Katowiczanie zamiast poszukać wyrównującego gola, złapali dwa wykluczenia. Ławkę kar dwukrotnie odwiedził Marek Strzyżowski i podczas jego drugiej wizyty na 2:0 mógł podwyższyć Damian Kapica. 26-letni skrzydłowy próbował dobić uderzenie Tvrdoňa, ale trafił tylko w boczną siatkę.
Więcej szczęścia miał Kamil Kalinowski, czyli jego kolega z formacji, który już w 13. sekundzie drugiej odsłony pokonał Kevina Lindskouga. Najpierw próbował strącić krążek po uderzeniu Czarnaoka, a tuż po interwencji szwedzkiego golkipera dobił go do pustej bramki. Sędziowie obejrzeli tę sytuację na wideo i po krótkiej analizie wskazali na środek tafli, obwieszczając, że gol został zdobyty w zgodzie z obowiązującymi przepisami.
Nieskuteczność
Sytuacja podopiecznych Toma Coolena była trudna. Na dodatek chwilę później w sytuacji sam na sam znalazł Paweł Zygmunt, ale uderzył niecelnie. Z kolei po podaniu Mateusza Rompkowskiego w dobrej sytuacji przestrzelił Emil Švec.
Katowiczanie w sezonie zasadniczym imponowali siłą ognia, oddawali wiele strzałów i zdobywali masę bramek. W półfinale play-off zatracili jednak ten atut. Dopiero w 32. minucie poważnie zagrozili bramce „Pasów” i zbiegło się to w czasie z dwuminutowym wykluczeniem Bartłomieja Bychawskiego. O sporym pechu mógł mówić zwłaszcza Grzegorz Pasiut, który nie zdołał podnieść krążka nad leżącym Miroslavem Kopřivą.
Krakowianie na początku trzeciej odsłony mogli przesądzić o losach spotkania, ale Michal Vachovec - po nieszablonowym zagraniu Štěpána Csamangó - trafił w słupek.

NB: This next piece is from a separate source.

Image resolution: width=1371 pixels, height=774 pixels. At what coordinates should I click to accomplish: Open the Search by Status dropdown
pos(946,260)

W 55. minucie krążek w dość dziwnych okolicznościach znalazł się w bramce Cracovii. Uderzenie z linii niebieskiej Jessego Rohtli rękawicą odbił Maciej Kruczek, ale uczynił to tak, że guma trafiła do siatki. W hokeju nie ma goli samobójczych, więc trafienie to zapisano na konto fińskiego środkowego. Chwilę później mógł być remis, ale strzał Grzegorza Pasiuta zatrzymał się na słupku.
Pieczęć nastolatka
Na 70 sekund przed końcem regulaminowego czasu gry trener Tom Coolen postawił wszystko na jedną kartę. Zdjął z bramki Kevina Lindskouga i wprowadził do gry dodatkowego napastnika, jednak ten manewr nie przyniósł zamierzonego efektu. Ba, przyczynił się do straty trzeciego gola, którego strzałem do pustej bramki zdobył zaledwie 18-letni Sebastian Brynkus.

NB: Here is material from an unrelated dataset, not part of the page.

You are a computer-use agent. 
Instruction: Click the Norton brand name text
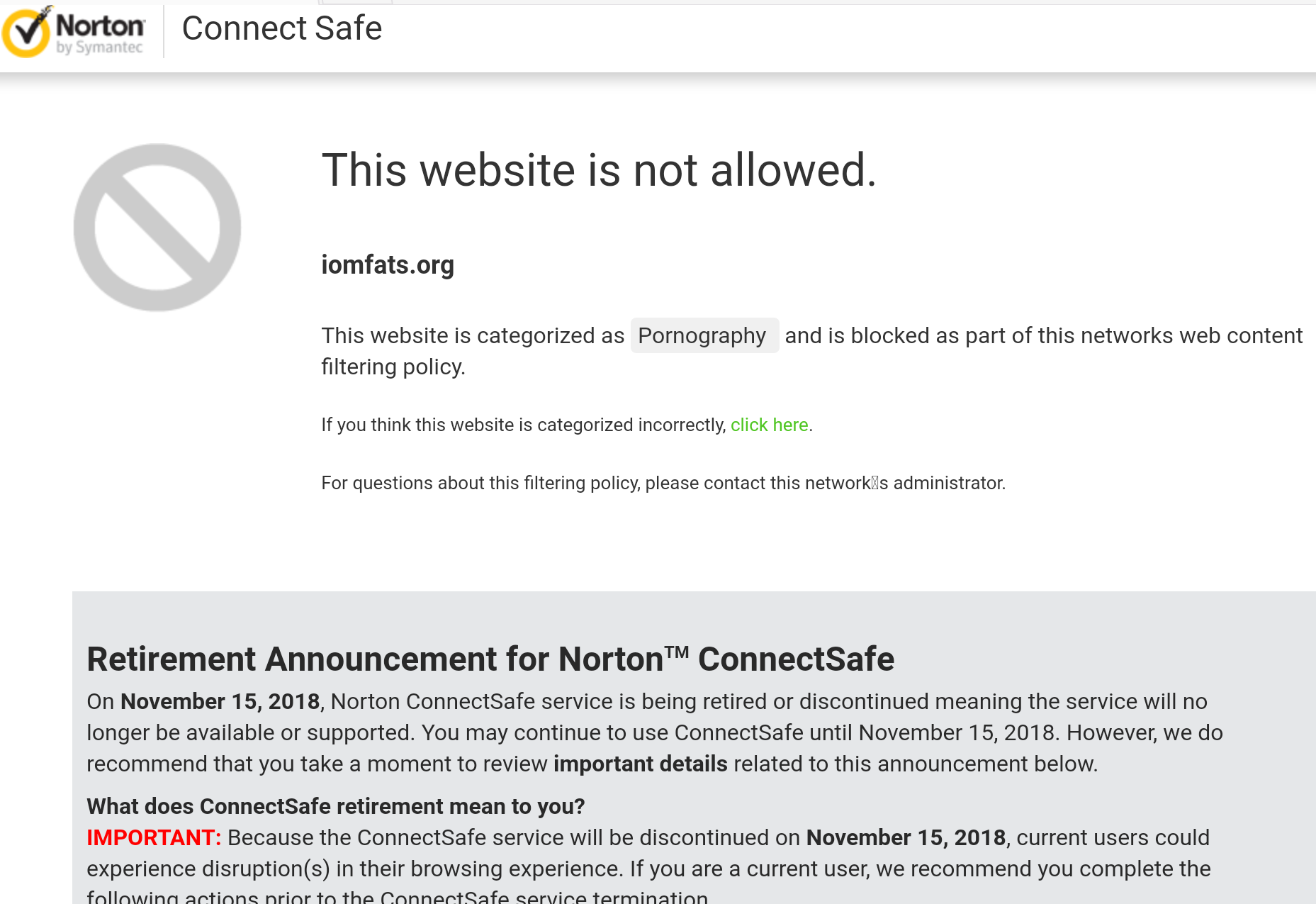pos(101,26)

Tym samym zawodnicy Comarch Cracovii są już w połowie drogi prowadzącej do finału play-off.
– Mimo naszego prowadzenia, faworytem tej rywalizacji dalej jest Tauron KH GKS Katowice – w swoim stylu skomentował Rudolf Roháček, trener„Pasów”.
Comarch Cracovia – Tauron KH GKS Katowice 3:1 (1:0, 1:0, 1:1)
1:0 - Emil Švec - Marek Tvrdoň (12:42),
2:0 - Kamil Kalinowski - Pawieł Czarnaok (20:13),
2:1 - Jesse Rohtla - Janne Laakkonen, Oleg Jaszyn (54:27),
3:1 - Sebastian Brynkus -Marek Tvrdoň (59:00, 5/6, do pustej bramki).
Sędziowali: Robert Długi, Przemysław Kępa (główni) – Andrzej Nenko, Mateusz Niżnik (liniowi).
Minuty karne: 12 – 16.
Strzały: 36-36.
Wznowienia: 17-29.
Widzów: ok. 2000.
Stan rywalizacji (do czterech zwycięstw): 2:0 dla Comarch Cracovii.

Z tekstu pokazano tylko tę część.